## Source information
================
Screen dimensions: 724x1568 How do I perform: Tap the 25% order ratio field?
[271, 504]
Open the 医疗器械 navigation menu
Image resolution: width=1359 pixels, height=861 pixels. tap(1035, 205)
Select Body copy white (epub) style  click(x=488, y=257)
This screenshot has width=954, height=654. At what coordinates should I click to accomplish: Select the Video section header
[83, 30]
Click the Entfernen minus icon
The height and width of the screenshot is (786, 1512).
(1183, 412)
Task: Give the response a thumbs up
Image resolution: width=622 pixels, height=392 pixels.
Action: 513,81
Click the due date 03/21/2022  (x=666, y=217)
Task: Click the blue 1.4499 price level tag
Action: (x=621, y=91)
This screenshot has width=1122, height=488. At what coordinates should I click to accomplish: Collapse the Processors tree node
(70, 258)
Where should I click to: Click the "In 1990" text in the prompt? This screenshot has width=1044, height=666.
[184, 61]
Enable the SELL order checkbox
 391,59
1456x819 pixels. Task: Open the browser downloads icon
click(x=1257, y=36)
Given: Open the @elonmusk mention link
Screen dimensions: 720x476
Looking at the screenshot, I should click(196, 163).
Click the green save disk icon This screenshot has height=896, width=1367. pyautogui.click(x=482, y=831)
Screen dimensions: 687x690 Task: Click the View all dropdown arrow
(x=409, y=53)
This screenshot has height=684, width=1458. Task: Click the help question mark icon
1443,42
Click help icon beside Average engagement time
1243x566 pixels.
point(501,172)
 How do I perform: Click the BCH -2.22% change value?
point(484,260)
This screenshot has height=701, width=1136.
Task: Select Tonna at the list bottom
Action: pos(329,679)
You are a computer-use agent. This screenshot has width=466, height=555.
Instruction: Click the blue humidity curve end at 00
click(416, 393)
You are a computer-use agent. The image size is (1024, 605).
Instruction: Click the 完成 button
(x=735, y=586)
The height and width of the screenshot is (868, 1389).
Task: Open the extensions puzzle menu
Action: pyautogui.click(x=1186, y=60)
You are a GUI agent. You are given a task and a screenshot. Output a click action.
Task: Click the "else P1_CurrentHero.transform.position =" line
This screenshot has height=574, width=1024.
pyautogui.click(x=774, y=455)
================
## What to produce
Give the count of lines that hold the word "agent" in the listing above, with no other text.

## Finished task
3